Investor's Business Daily, August 23rd, 2007
Politics Of War: Barack Obama tells the VFW there's no military solution in Iraq while Gen. David Petraeus proves him wrong. Petraeus is scheduled to report to Congress on Sept. 15. We'd prefer Sept. 11.
Like many other Democrats, former Illinois state legislator and freshman Sen. Barack Obama grudgingly acknowledged at the VFW convention in Kansas City, Mo., this week that the surge, only now complete, was working.
But like other Democrats, he wants us to declare victory and leave because Iraq is not yet an Athenian democracy or Switzerland.
Obama, whose foreign policy includes talking to our enemies while invading our allies, told the assembled veterans, "All our top military commanders recognize that there is no military solution in Iraq."
Maybe Wesley Clark believes that. But Petraeus, our surgin' general, knows that defeating al-Qaida in Iraq, not talking to Iran and Syria, as Obama prefers, is the prerequisite of a free, secure and independent Iraqi democracy.
What Obama and his colleagues fail to note is that the surge only recently started.
In January, the new Democratic Congress voted without objection to put Petraeus in command in Iraq. In his testimony, Petraeus said he would preside over a surge of 21,500 troops. But he made clear the surge would take time.

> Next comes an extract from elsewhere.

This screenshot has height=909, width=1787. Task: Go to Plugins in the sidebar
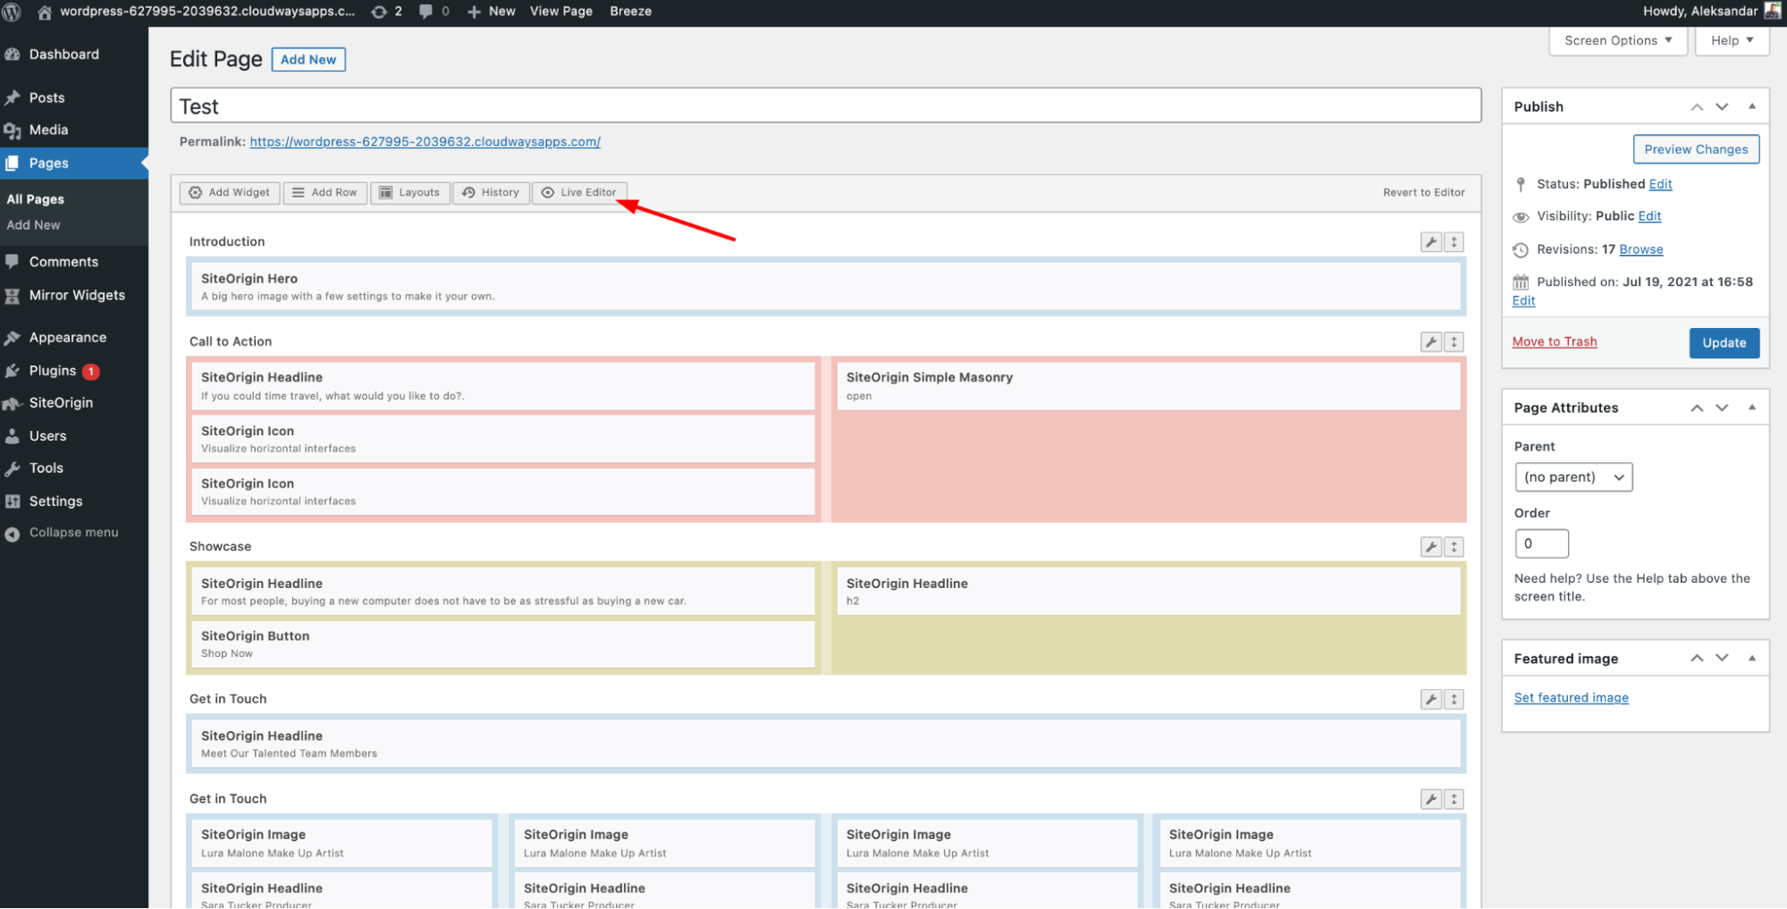point(52,371)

He said the new deployment wouldn't be complete until June 15. In June, U.S. military spokesman Lt. Christopher Garver said that as troops arrived they "are going to take some time to integrate into their battle space and get to know their counterparts." That would take 30 to 60 days, he added.

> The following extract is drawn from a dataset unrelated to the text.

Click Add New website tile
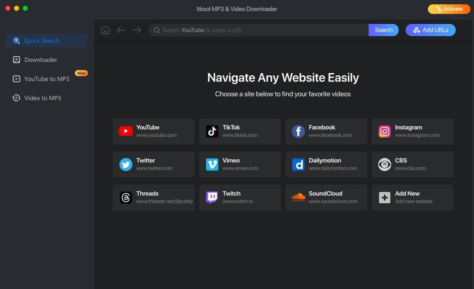474x289 pixels. coord(412,197)
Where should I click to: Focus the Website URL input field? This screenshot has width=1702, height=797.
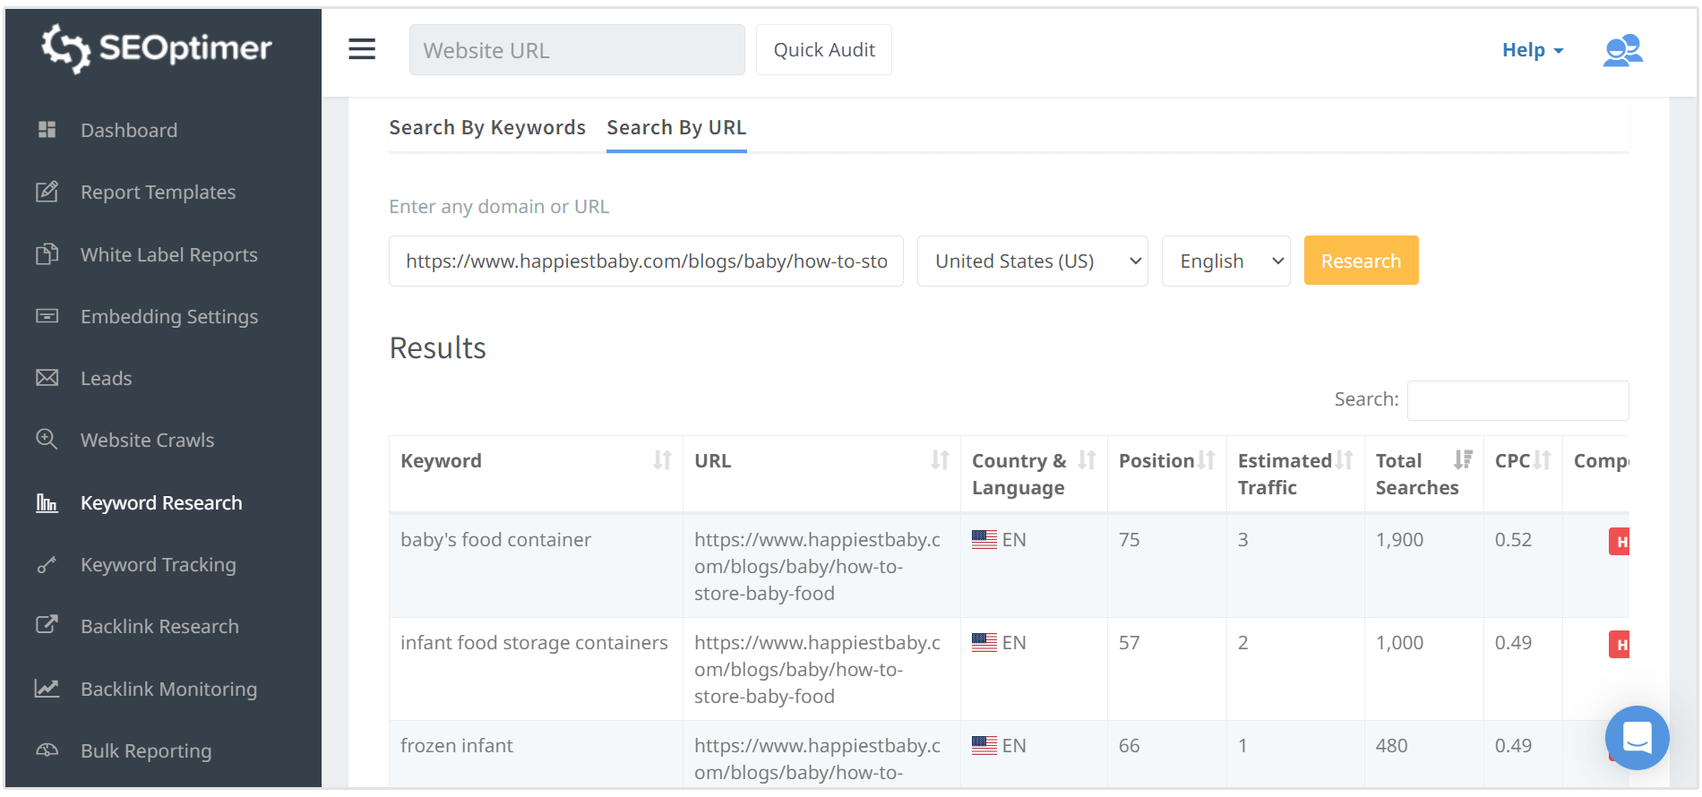(x=577, y=50)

So the surge is only now at full strength. Yet on April 19, Senate Majority Leader Harry Reid insisted that "this war is lost, and the surge is not accomplishing anything."

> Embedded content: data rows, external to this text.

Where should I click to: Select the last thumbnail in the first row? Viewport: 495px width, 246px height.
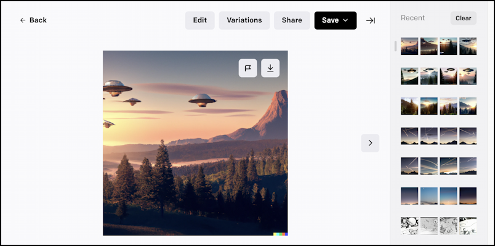point(468,46)
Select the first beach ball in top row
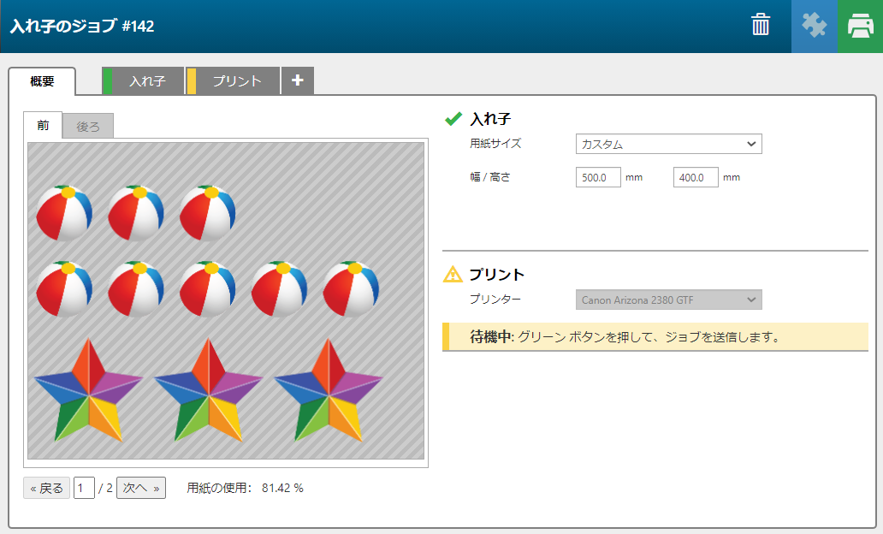 point(64,213)
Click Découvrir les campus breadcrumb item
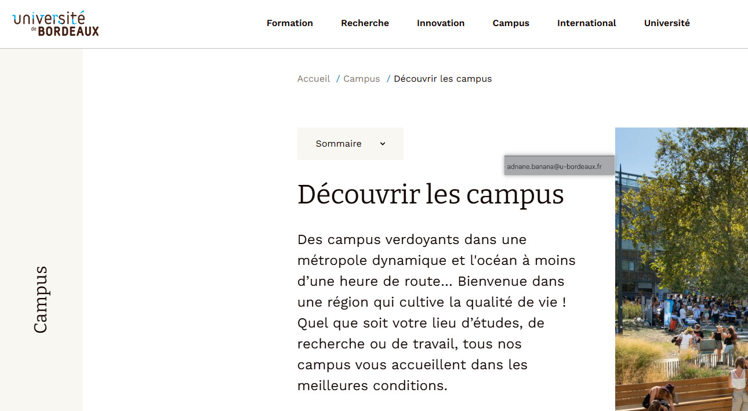748x411 pixels. tap(442, 79)
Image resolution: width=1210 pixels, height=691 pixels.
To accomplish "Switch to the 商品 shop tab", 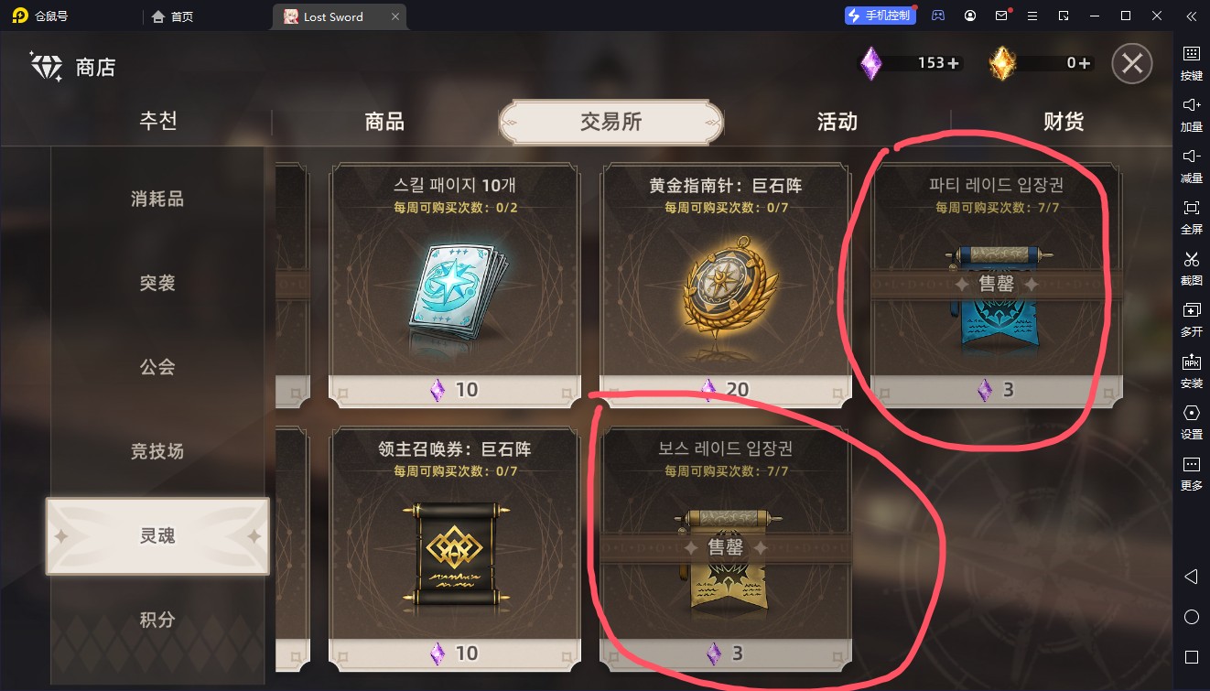I will (x=384, y=122).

The surge already has accomplished a great deal -- reducing violence in Baghdad, pacifying Anbar and Diyala provinces, and uniting Sunni and Shiite tribes in opposition to al-Qaida in Iraq. At full strength, it will accomplish more.
This success, acknowledged even by Sen. Hillary Clinton, has caused Democrats like Obama to lapse into incoherence: We are winning, but we can't win; the surge is working, but Iraq is the biggest foreign policy mistake we've ever made.
No, that dubious distinction, as President Bush has pointed out, was when another Democratic Congress, the Watergate babies of 1974, cut off aid to South Vietnam, spawning the communist killing fields in Cambodia and Vietnam.
Obama also argued that "no military surge can succeed without political reconciliation and a surge of diplomacy in Iraq and the region. Iraq's leaders are not reconciling. They are not achieving political benchmarks."
We're thankful the French didn't follow Obama's philosophy before helping us win our independence from King George. Our desire for independence was not unanimous. Many wanted to stay part of the British empire.
Our squabbling continued long after independence was won. The Articles of Confederation failed, and we squabbled until we formed our current government under our current Constitution, which we're squabbling about to this day.
Political reconciliation? Like in the current Congress?
More is at stake here than Iraqi democracy. As the president said, cutting off Iraq as the Democrats cut off South Vietnam, and like Bill Clinton's shameful withdrawal from Somalia, would lead not to peace but to another 9/11.
Barack Obama is an inspiring speaker. But the only ones he's inspiring are our enemies.
He prefers the Neville Chamberlain approach. We prefer that used by generals such as Petraeus and Patton.